Avec son sweatshirt, ses lunettes, sa perruque et sa guitare, il semble savourer son heure de gloire en revivant les moments terribles du 28 avril. Les 17 morts du café Argana ne l’ont pas troublé, pas plus qu’ils ne paraît incommodé par les cris de la foule marrakchie qui réclame sa mise à mort.
Il a épargné des barbus !
Ce type ordinaire qui a avoué son crime sans tergiverser n’a pas l’air d’un jihadiste forcené : « Ne me demandez pas pourquoi j’ai fait ça, mais plutôt comment je l’ai fait », explique-t-il tranquillement.
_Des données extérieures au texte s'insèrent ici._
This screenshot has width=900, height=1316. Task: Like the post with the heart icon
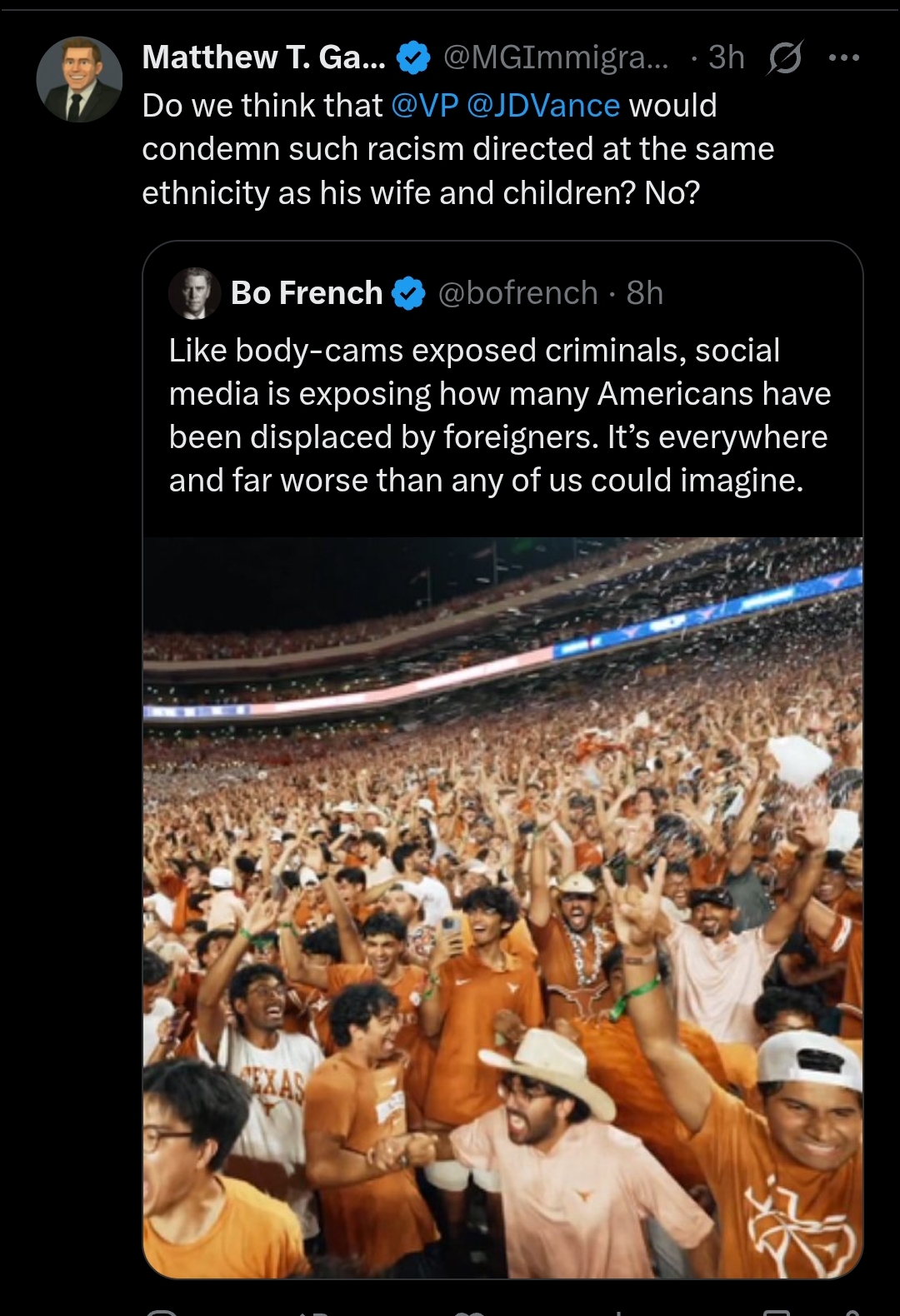[x=469, y=1313]
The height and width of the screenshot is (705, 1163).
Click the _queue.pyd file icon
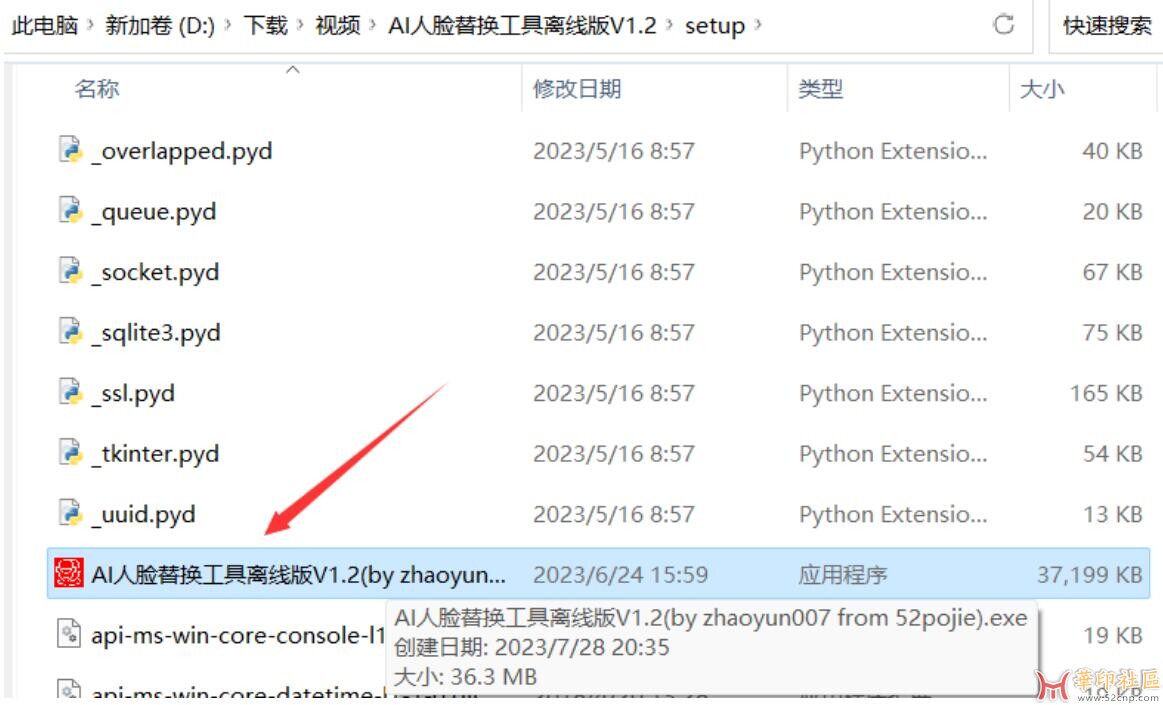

Il raconte son crime dans le détail et précise avoir d’abord songé à semer la terreur au café de France, avant de se rendre compte que les « chrétiens » fréquentaient plutôt l’Argana. Autre détail glaçant dont nous avons eu connaissance : il a attendu 40 minutes qu’une famille de barbus quitte l’Argana avant de faire exploser la bombe.
Rien dans sa vie publique ne pouvait laisser présager la dérive d’un prospère vendeur de chaussures de Safi en tueur de « chrétiens ». Et ses aveux font froid dans le dos car ils prouvent qu’un homme déterminé peut se métamorphoser en terroriste autodidacte.
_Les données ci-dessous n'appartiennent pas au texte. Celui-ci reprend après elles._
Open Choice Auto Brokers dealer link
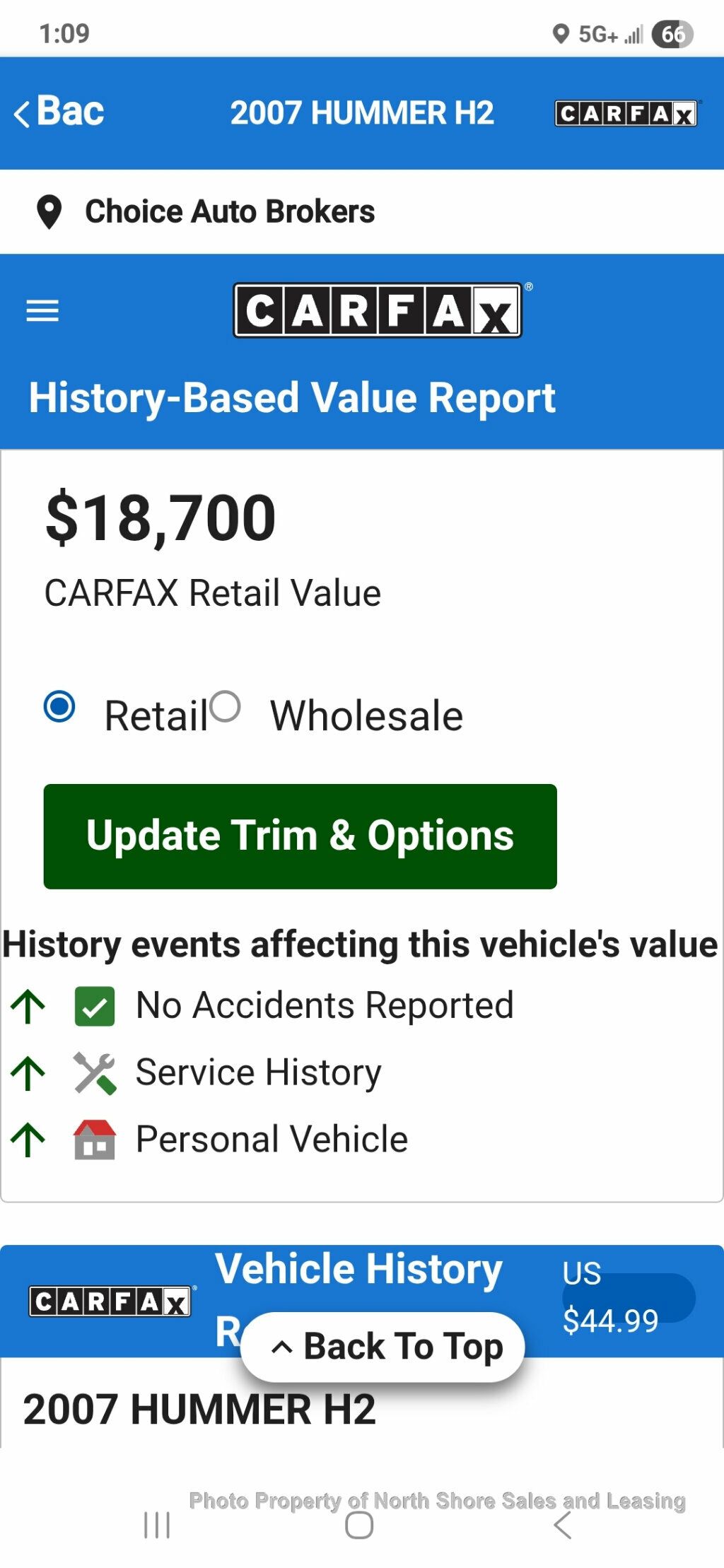Screen dimensions: 724x1568 (x=230, y=212)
En six mois, il a pu se documenter sur Internet pour fabriquer une bombe artisanale à base de nitrate d’ammonium enrichi au TATP et assorti de 15 kilos de clous. Il a d’abord testé son système à côté du marabout de Sidi Daniel près de Safi, le long de la côte.
Le jour J, son engin meurtrier était placé dans deux cocottes-minute pour multiplier l’effet dévastateur de l’explosion. Et pendant la reconstitution, il indiquera comment il a fait exploser la bombe en actionnant son téléphone portable à deux pas du consulat de France…
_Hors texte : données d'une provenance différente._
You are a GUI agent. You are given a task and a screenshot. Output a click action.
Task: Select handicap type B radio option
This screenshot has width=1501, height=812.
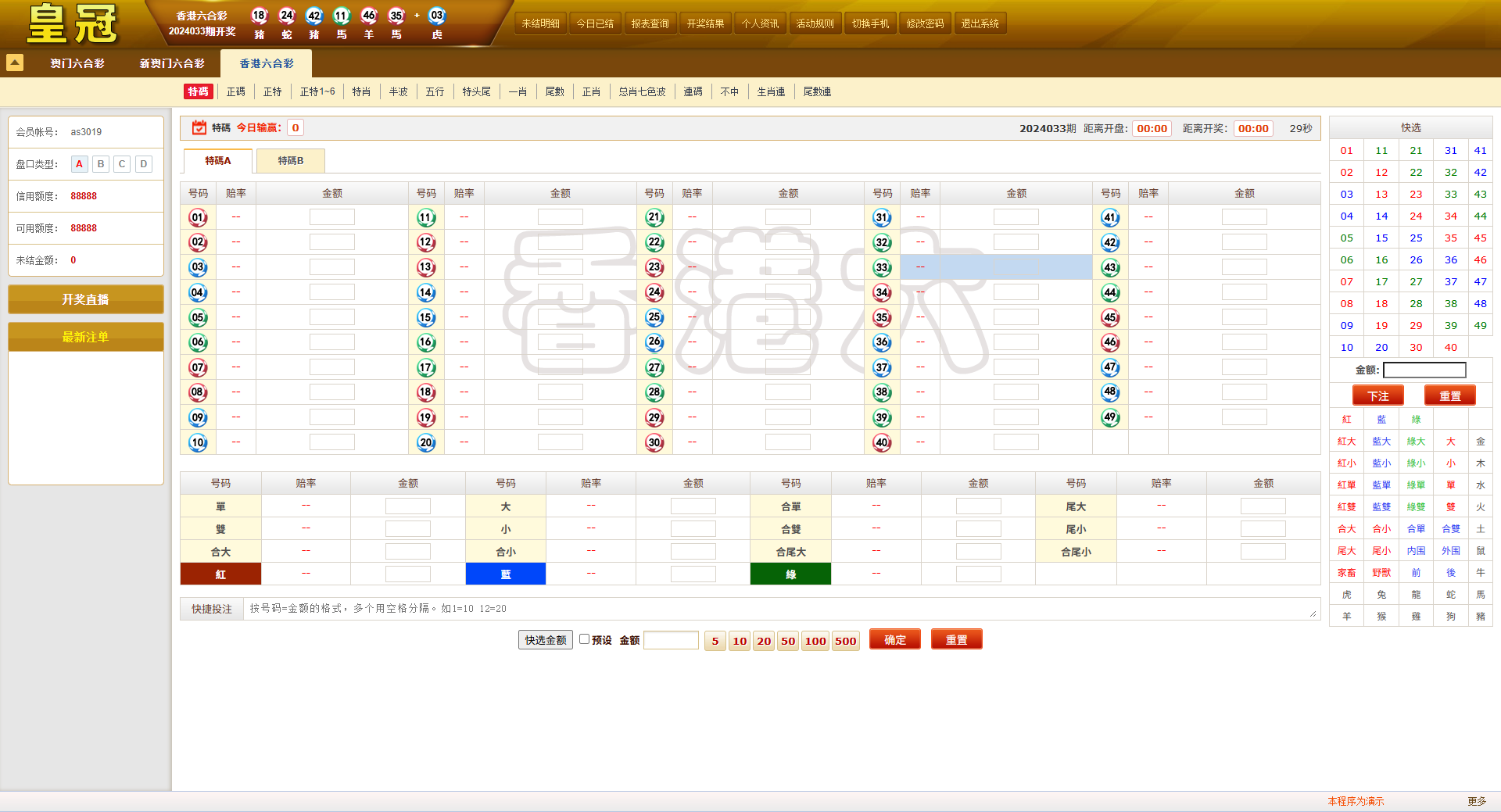[100, 164]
« C’est un bricoleur de génie », nous révèle une source. Tandis que les enquêteurs estiment que son niveau intellectuel est « faible ». L’un n’exclut pas l’autre. Concevoir un système de bombe télécommandée par téléphone nécessite une vraie dextérité.
Mais, selon nos informations, Adil le Safiot a aussi commis une bourde de terroriste débutant en activant son téléphone meurtrier à Safi, après son achat. C’est ainsi que les policiers remonteront sa piste.
Car la police scientifique marocaine a réussi à reconstituer le téléphone déchiqueté puis à géolocaliser sa provenance. Avec le portrait-robot réalisé à l’aide des touristes hollandais intrigués par ce hippie qui a laissé traîner son sac à dos, ils parviendront à identifier le terroriste… avant de le cueillir calmement vendredi dernier.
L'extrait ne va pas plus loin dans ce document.